Population Equilibrium – Variation in Population Size

Population Equilibrium – Variation in Population Size

The size of a population may vary due to:

  • abiotic factors
  • biotic factors

Abiotic factors

Abiotic factors are the non-living components within an ecosystem.

  • Climate: changes in the seasons will have an effect on the temperature, rainfall, humidity and the number of hours of daylight.
  • Topographic factors: this includes slope and altitude.
  • Edaphic factors: this includes pH, the mineral supply, soil moisture, and soil texture.
  • Catastrophes: like fires or floods.
  • Human factors: like pollution.

These factors can vary within a habitat which produces microclimates and microhabitats.

They also tend to be density-independent factors. This means that the size of the effect is independent of the population size.


Biotic factors

Biotic factors look at interactions between organisms.

Intraspecific competition is where organisms of the same species compete for resources like food, territory or a patch of soil from which to grow. This form of competition tends to a have a stabilising effect on a population. For instance, if a population gets too big then intraspecific competition increases and population falls.
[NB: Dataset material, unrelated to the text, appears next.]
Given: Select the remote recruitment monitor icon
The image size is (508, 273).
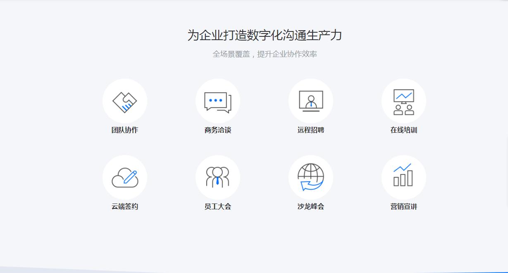Looking at the screenshot, I should click(x=311, y=101).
It’s also the driving force behind natural selection. This is because it’s the organisms with the best traits or genes which are most likely to win competitions and so survive to pass on their genes. Many species don’t actually fight but, instead, have ritual fights and displays. By avoiding real fights and food shortages an optimum size for a population can be attained.

Interspecific competition is where organisms of different species at the same trophic level compete for resources. For example, plants compete for light sources, herbivores for plants, and carnivores for prey (known as predation).

Biotic factors are usually density-dependent factors. In other words, the size of the effect is dependent on the population size.